Diabetes in the mother, especially, poses potential dangers for the fetus. "A poorly controlled diabetic is a very dangerous situation for the fetus, but if you have a well controlled diabetic, outcomes tend to be about the same as if you don't have diabetes," said Silver, a professor of obstetrics and gynecology at the University of Utah School of Medicine.
The study is published in the Dec. 14 issue of the Journal of the American Medical Association.
A second study in the same journal analyzed risk factors for stillbirth that can be identified before a woman becomes pregnant. Having a prior stillborn baby, having prior miscarriages and not having other children were all associated with added risk.

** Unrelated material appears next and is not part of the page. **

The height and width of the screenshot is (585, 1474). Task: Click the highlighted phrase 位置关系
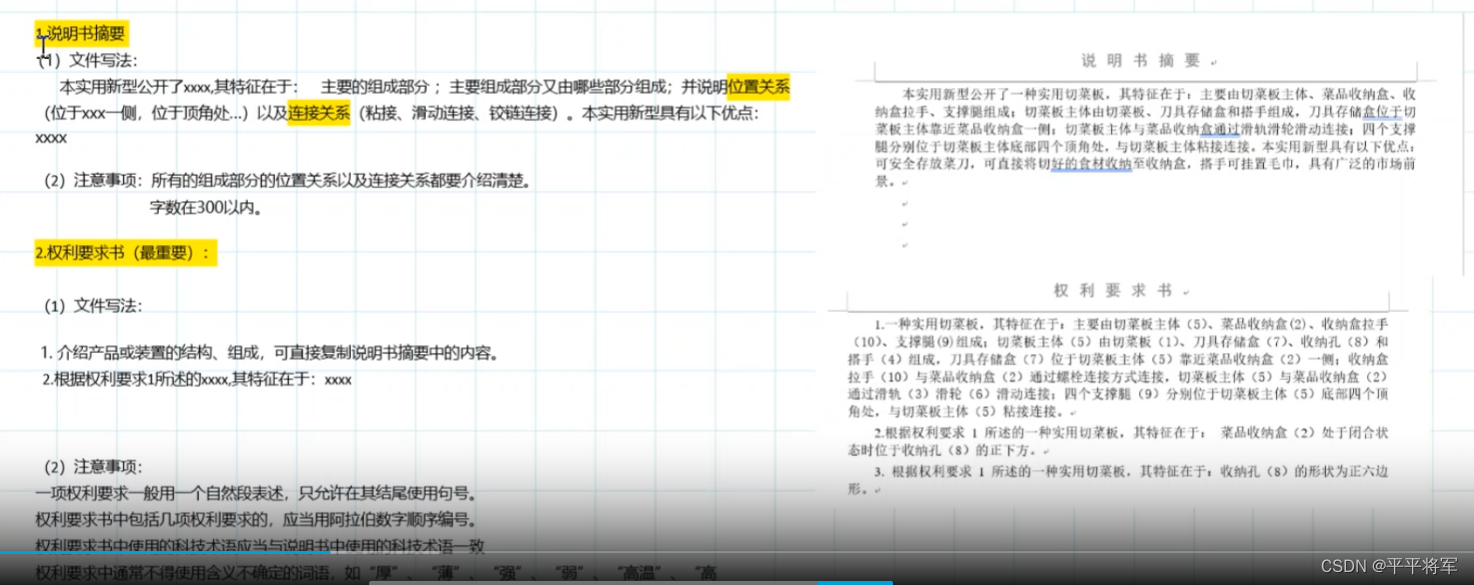[760, 87]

Women with diabetes had 2.5 times the risk of stillbirth and women aged 40 and older had 2.4 times the risk of stillbirth as women aged 20 to 34.
Having an AB blood type, smoking in the three months before pregnancy, overweight/obesity and a history of drug addiction were also associated with higher risks.
"Several lifestyle factors that are modifiable impact the risk of stillbirth," noted Dr. George Saade, a professor and chief of obstetrics and maternal fetal medicine at the University of Texas Medical Branch at Galveston. "Those include smoking, overweight/obesity and drug use. Women who are planning a pregnancy should look at all the modifiable factors they can improve on to be in the best condition possible when they start the pregnancy."
Black women are also at higher rate of stillbirth than white or Hispanic women, and the new research is starting to uncover some explanation for the disparities, noted Dr. Jay Iams, a professor of obstetrics and gynecology at Ohio State University Medical Center.